Data for the task section start

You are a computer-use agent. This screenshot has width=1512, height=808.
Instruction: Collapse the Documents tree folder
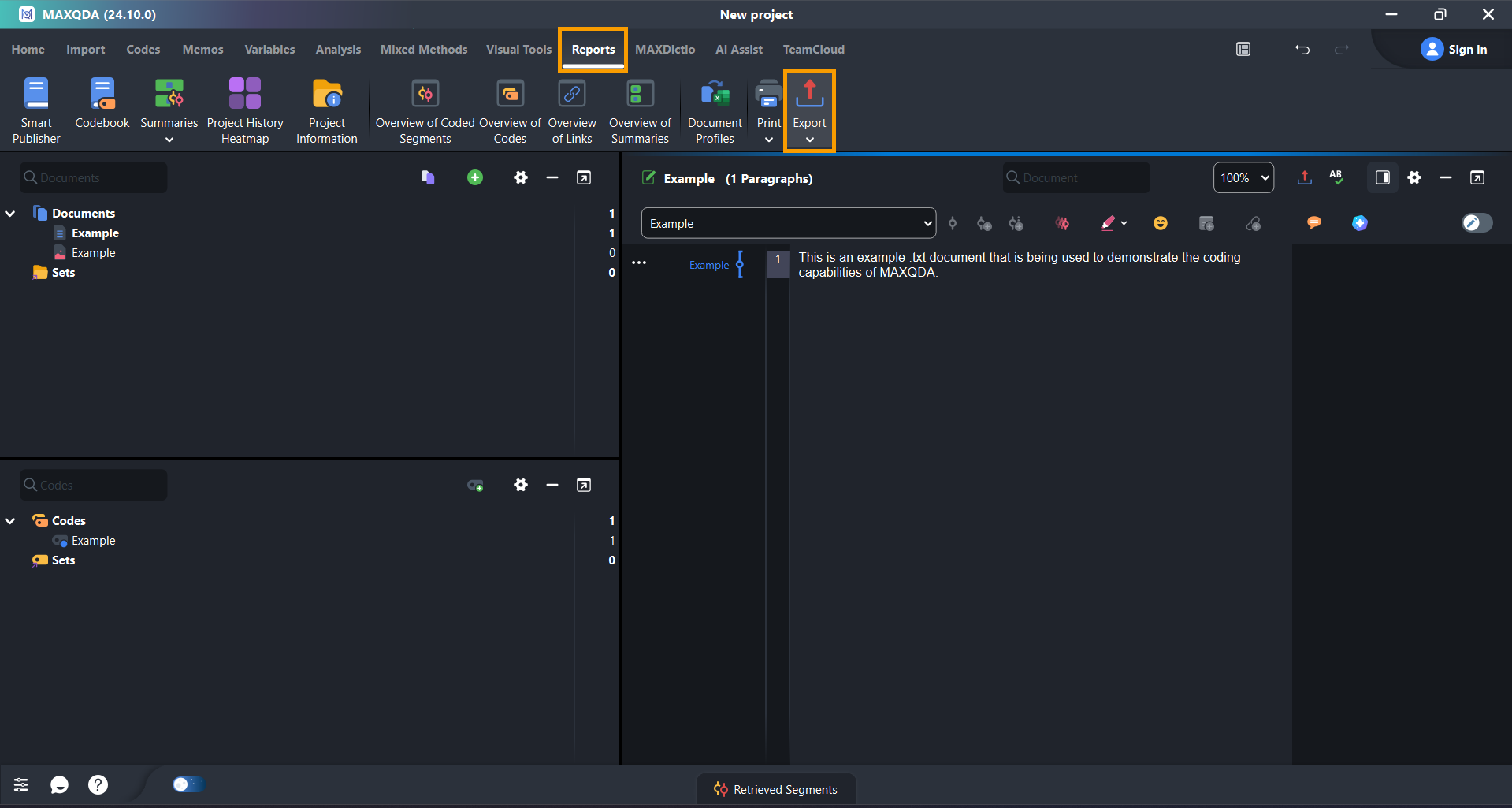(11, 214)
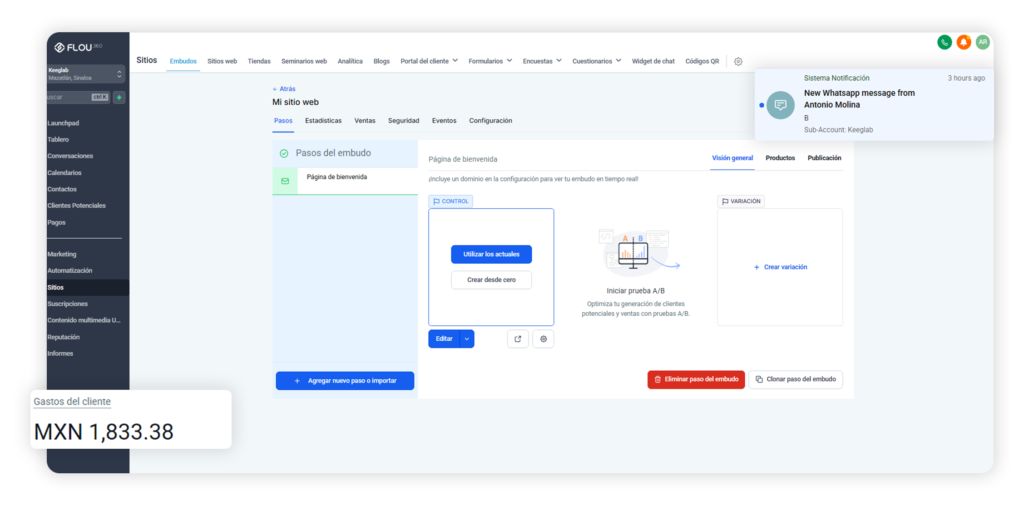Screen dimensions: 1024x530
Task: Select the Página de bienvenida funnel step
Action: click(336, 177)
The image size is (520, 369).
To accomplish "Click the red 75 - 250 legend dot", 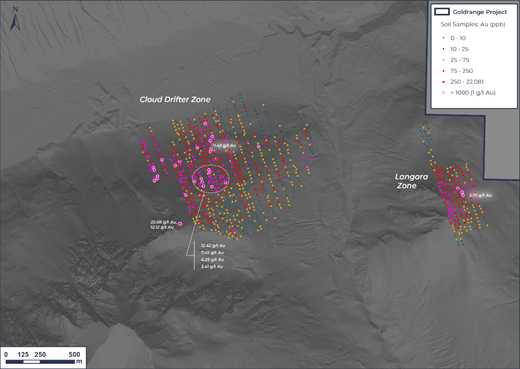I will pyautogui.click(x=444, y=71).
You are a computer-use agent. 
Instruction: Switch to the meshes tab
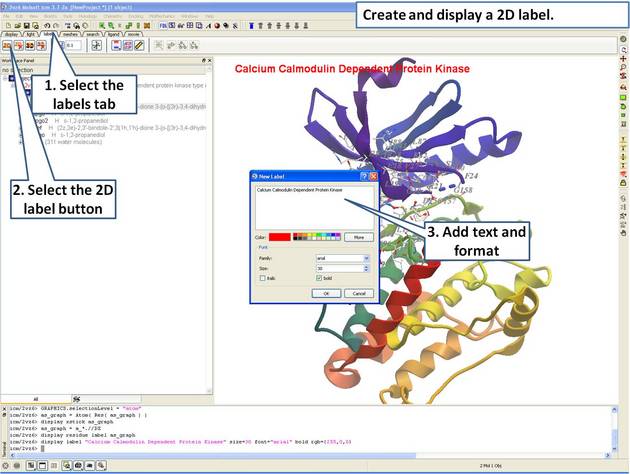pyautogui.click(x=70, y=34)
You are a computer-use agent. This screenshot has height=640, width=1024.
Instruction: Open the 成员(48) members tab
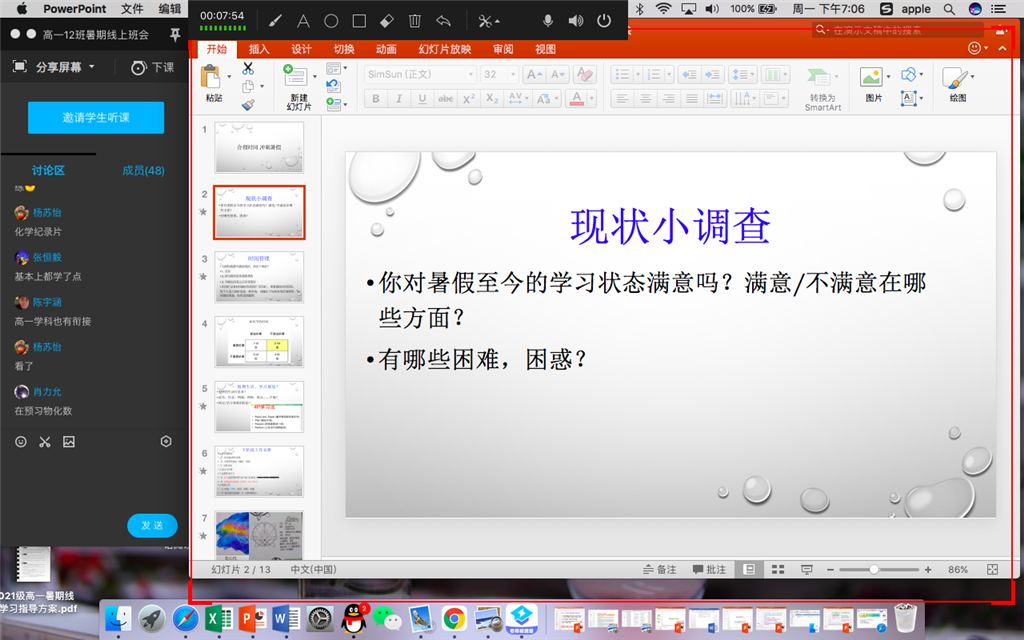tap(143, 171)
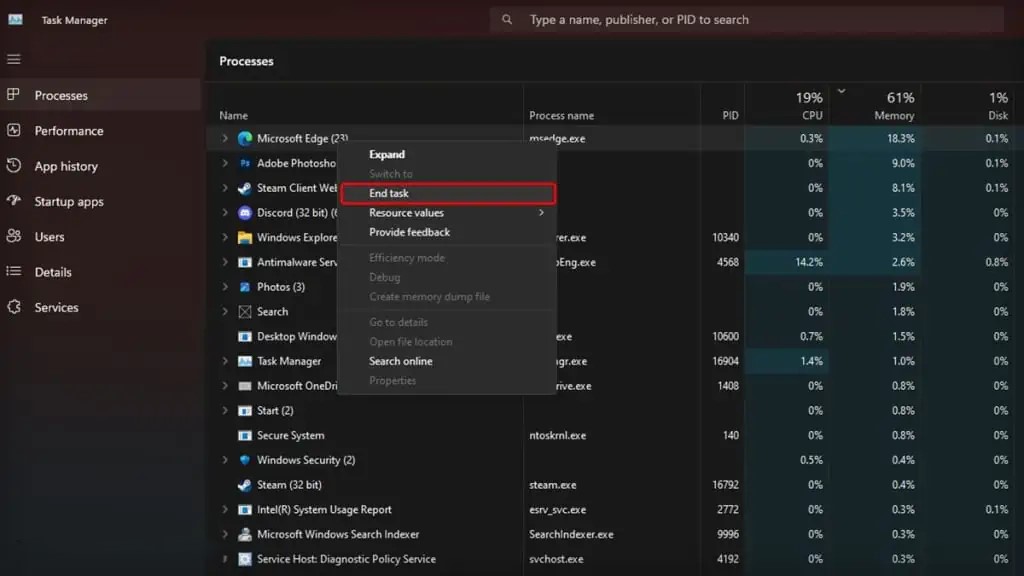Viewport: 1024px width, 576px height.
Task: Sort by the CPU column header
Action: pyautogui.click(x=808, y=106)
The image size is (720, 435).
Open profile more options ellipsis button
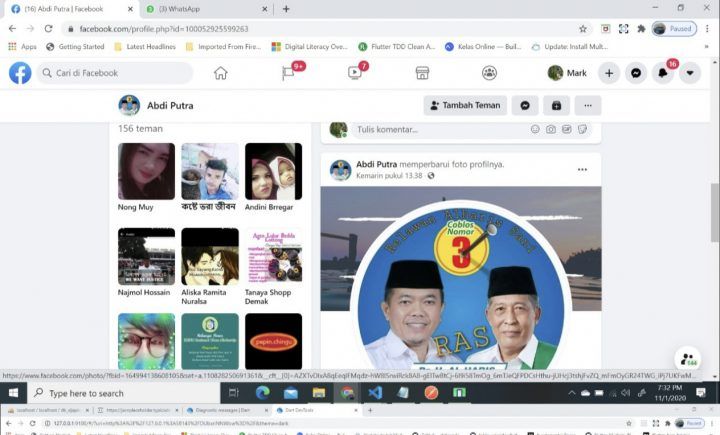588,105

Data for the task section end

Assignment: Search the data for "size". Copy every matching line.

Response to the task:
The image size is (520, 369).
The image size is (720, 435).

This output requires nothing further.